The transition from carbon based fuels is critically dependent on perceptions of equitable sharing - internationally, nationally, regionally, locally and by neighbourhood. Carbon counting, carbon costing and carbon rationing require the variety of open money. See http://teqs.net for example.

With considerable local and regional variations, and at various rates of development, the part of GDP transacted in virtual money (not legal tender but entirely legal) will generally reach 30-40%.

The rapid and permanent elimination of monetary poverty. Poverty of materials, skills, time, space, awareness and spirit are other issues of course, but there's no reason why anyone on the planet need be short of money.
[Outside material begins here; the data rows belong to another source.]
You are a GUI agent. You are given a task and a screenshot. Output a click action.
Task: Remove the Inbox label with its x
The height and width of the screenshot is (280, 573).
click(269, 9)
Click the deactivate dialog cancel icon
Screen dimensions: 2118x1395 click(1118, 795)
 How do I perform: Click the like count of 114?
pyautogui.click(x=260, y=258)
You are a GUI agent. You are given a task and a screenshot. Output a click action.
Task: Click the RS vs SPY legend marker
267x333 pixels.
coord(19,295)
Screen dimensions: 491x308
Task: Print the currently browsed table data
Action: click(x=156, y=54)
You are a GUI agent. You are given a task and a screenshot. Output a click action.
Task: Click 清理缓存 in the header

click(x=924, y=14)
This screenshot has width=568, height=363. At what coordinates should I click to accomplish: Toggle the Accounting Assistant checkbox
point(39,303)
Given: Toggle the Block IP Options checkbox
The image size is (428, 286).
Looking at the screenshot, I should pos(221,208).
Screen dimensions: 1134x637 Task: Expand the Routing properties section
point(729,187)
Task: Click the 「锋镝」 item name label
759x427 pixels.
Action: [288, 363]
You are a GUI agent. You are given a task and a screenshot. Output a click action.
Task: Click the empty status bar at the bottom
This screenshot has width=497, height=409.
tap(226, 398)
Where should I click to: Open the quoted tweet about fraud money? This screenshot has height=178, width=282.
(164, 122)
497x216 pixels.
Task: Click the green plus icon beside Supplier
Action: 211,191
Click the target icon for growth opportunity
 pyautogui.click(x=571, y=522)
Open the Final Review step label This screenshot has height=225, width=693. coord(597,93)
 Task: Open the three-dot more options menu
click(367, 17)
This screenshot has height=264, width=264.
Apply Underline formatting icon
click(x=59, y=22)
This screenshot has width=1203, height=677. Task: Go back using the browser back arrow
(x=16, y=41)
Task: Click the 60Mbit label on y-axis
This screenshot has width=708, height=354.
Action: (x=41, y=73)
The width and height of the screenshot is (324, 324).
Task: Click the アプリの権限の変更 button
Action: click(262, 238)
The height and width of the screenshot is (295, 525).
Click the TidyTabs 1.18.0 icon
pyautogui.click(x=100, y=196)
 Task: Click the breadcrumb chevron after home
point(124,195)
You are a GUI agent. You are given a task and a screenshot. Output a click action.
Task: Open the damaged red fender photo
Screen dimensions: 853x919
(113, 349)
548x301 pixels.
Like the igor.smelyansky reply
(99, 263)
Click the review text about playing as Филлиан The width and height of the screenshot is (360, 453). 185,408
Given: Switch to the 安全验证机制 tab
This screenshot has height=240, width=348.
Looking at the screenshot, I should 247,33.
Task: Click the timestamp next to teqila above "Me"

Who will be at the centre of them in terms of driving them?
  • in general- people who use money and could use some more. The "un-moneyed" are far more numerous than the "unbanked".
  • in cities - restaurants, high margin retail, entertainment for the discretionary spenders. Community supported agriculture, housing, car sharing, childcare for the socially / ecologically conscious Infrastructure for local governments.
  • in business - newer generations of owners / managers / staff & customers. Old thinking won't see this for some time.
  • in adoption - youth and women
  • in 3rd world - women
  • in delivery - first in gets the inside track

What other examples that point to the future of community currencies?

There are many instances that confirm the basic viability of the parts of the total package. There's the Irish Answer and some confirmation here -  http://digitaldebateblogs.typepad.com/digital_money/2009/02/payments-without-banks.html

For another instance, "commercial barter" operations in 1984 claimed to be transacting around $3 billion pa and currently report $20-30 billion pa. These and like operations bear much the same relationship to open money as did early on-line networks (CompuServe, AOL etc) to the internet - they demonstrate a little of the potential, but hardly indicate the full range, variety and consequence of an open protocol.

It has been said that developing the internet would have been easier if the internet had already been there at the time. The emergence of open money networks will benefit from that advantage.